A particularly vague action point refers to the fact that the department will “explore the provision of additional supports for postgraduate initial teacher education students.”

Clearly, this is a key issue, and a more detailed, convincing action in this regard would have been useful.

The remaining actions are all likely to result in an increase in the numbers joining the profession, but they are not going to produce enough of a change to really address the current acute shortage.

The limited nature of the action plan hardly justifies the time and expense of involving so many senior public servants in producing it.

Reading accounts of the meetings of the Teacher Supply Steering Group, it is striking to see that while the cost of the professional master of education (PME) was identified as a major issue at the first meeting of the committee, over subsequent meetings, cost was replaced by nebulous concerns around access.

Even more extraordinary is the fact that there is no record of any discussion taking place regarding the two principal causes of the teacher supply crisis: the two-tier pay scale and casualisation of the profession.

It is also significant that in the eight months leading up to the publication of the action plan (November 2018), there were five meetings of the teacher supply group.

A further eight months have passed since then during which there have only been two meetings of the steering group.

Problem not solved

All of this suggests that the authorities think the problem is solved when clearly this is not the case.

Anyone with even a passing knowledge of the complexities of school timetabling knows that the announcement in February 2019 that schools will be allowed share teachers in priority subjects will have little impact and will be almost impossible to realise.

It is of fundamental importance that our pupils are taught by teachers who are fully qualified in whatever subject they are requested to teach. To bring that about the current severe shortage of suitable applicants for various positions needs to be immediately addressed.

In these columns a year ago we suggested a number of decisive steps which we believed were needed.

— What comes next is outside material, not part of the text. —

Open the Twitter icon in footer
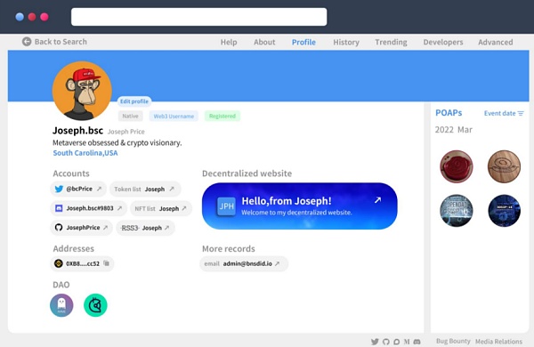Viewport: 534px width, 347px height. tap(375, 342)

Once again, we reiterate these key strategies as fundamental to addressing the ongoing teacher supply crisis:

* The common basic salary scale must be restored as an essential first step;

* Boards of management and ETBs (Education and Training Boards) should be instructed to fill posts in a permanent wholetime capacity where the needs of the students, curricular requirements and enrolment in the school justify such appointments;

* Exchequer funding should be made available to higher education institutions to grant a waiver of fees for year two PME students. This provision should apply for the next three years across all subject areas;

The urgency in implementing these strategies cannot be over-estimated.

Professor Judith Harford is Professor of Education and Vice Principal for Equality, Diversity and Inclusion and Dr Brian Fleming is a post-doctoral researcher at the School of Education UCD.